Inferring equilibrium transition rates from nonequilibrium protocols

TL;DR

This paper introduces a thermodynamic framework to infer equilibrium transition rates from nonequilibrium trajectories driven by time-dependent forces, improving accuracy over traditional phenomenological methods.

Contribution

The authors develop a nonequilibrium transition state theory using stochastic thermodynamics to estimate transition rates from driven trajectories, surpassing Bell's law-based approaches.

Findings

Accurately infers transition rates in driven systems.

Demonstrates effectiveness in particle pulling and polymer examples.

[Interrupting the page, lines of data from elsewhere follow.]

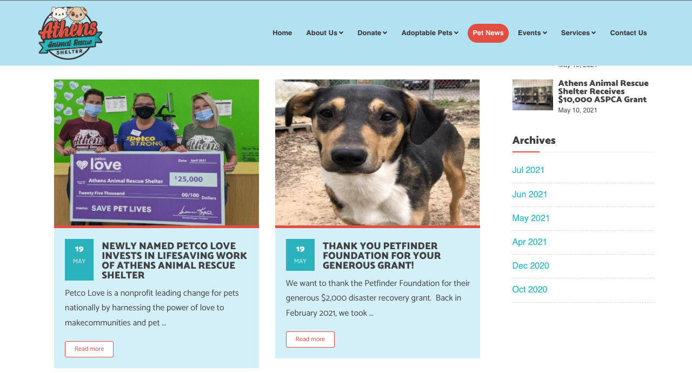Open the May 2021 archive
Image resolution: width=692 pixels, height=373 pixels.
pos(531,218)
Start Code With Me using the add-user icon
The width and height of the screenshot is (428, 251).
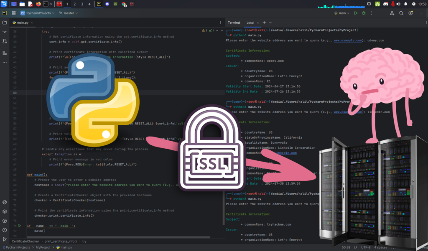point(392,13)
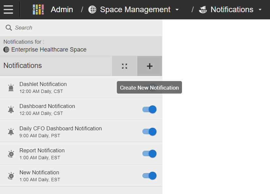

Outperforms phenomenological approaches like Bell's law.

Abstract

We develop a theory for inferring equilibrium transition rates from trajectories driven by a time dependent force using results from stochastic thermodynamics. Applying the Kawasaki relation to approximate the nonequilibrium distribution function in terms of the equilibrium distribution function and the excess dissipation, we formulate a nonequilibrium transition state theory to estimate the rate enhancement over the equilibrium rate due to the nonequilibrium protocol. We demonstrate the utility of our theory in examples of pulling of harmonically trapped particles in 1 and 2 dimensions, as well as a semi-flexible polymer with a reactive linker in 3 dimensions. In all cases we find that we are able to infer the transition rates more effectively than phenomenological approaches based on Bell's law. We expect our thermodynamic approach will find use in both molecular simulation and force spectroscopy experiments.